Teaching Accessibility

the University of Southampton with support from UKRI are running ‘Teaching Accessibility in the Digital Skill Set’ is a 4 year research study funded by UK Research and Innovation that seeks to build understanding of accessibility pedagogy, so that teachers of accessibility, trainers and peer-educators in academia and industry have empirical research and evidence-based resources to call upon when developing their teaching.

This project led by Dr Sarah Lewthwaite shares many contributors with this toolkit and we are highly supportive of where this work will lead.

Accessibility in teaching at the University of Kent

An image of George Rhodes, KCC Digital Accessibility Compliance Lead, giving a lecture at the University of Kent on Accessibility and its importance for students is the services they build. The picture shows George standing next to his slides, which are displaying figures on the levels of digital exclusion in the UK. The slides shown are available to download elsewhere on this page.
George Rhodes, giving a lecture at the University of Kent on Accessibility and its importance for students is the services they build. The picture shows George standing next to his slides, which are displaying figures on the levels of digital exclusion in the UK. The slides shown are available to download elsewhere on this page.

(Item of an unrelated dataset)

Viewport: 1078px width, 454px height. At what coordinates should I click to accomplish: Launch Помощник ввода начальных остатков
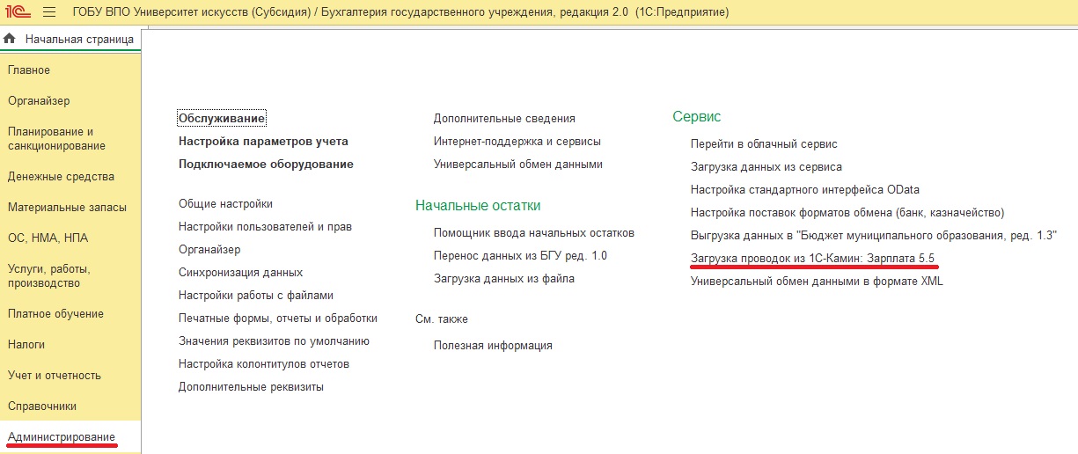coord(533,233)
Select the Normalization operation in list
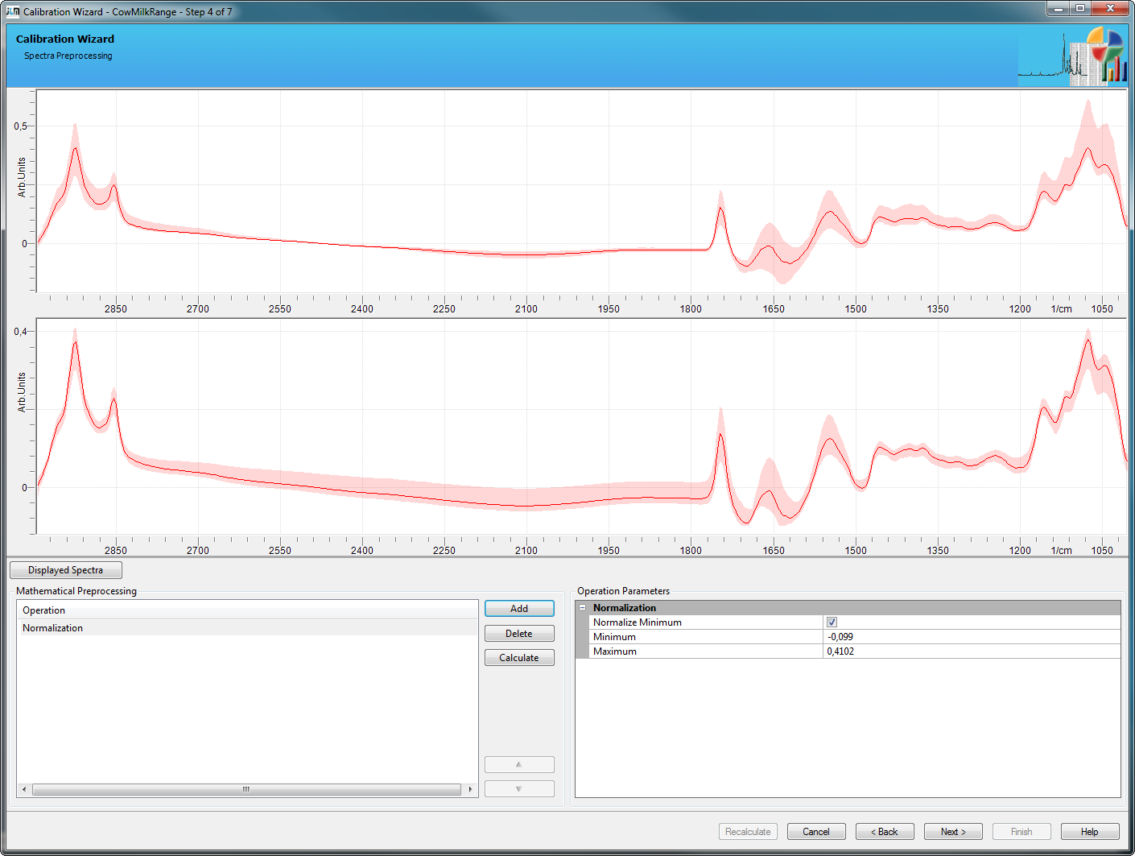The width and height of the screenshot is (1135, 856). (x=53, y=628)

Working with the School of Computing at the University of Kent, we have embedded accessibility learning into the curriculum in a number of areas across the breadth of the courses.

We do this by guest lecturing as part of modules and including accessibility into assessments. One of our Accessibility Lecture presentations shows the approach that we take, focusing on accessibility principles and understanding the benefit for users and for the students as developers. in later modules we focus on more technical aspects of accessibility.

The students we are reaching will one day become the next web developers, project managers, digital content writes etc. of our organisation.

This is a circular benefit for all as we invest in future skills that may benefit our organisations, and the University know they are teaching skills that are desired in the working world which helps improve their students employability.

There are other areas within the university that would help expand the sources of accessibility skills growth and we want to look at other departments that would be suitable to also include accessibility teaching. There is also much room for expansion if we were to also start engaging with colleges, or local schools to help introduce accessibility thinking at earlier ages.

We strongly recommend that you as local employers think about the other organisations in your area that you could begin to work with to provide similar benefits.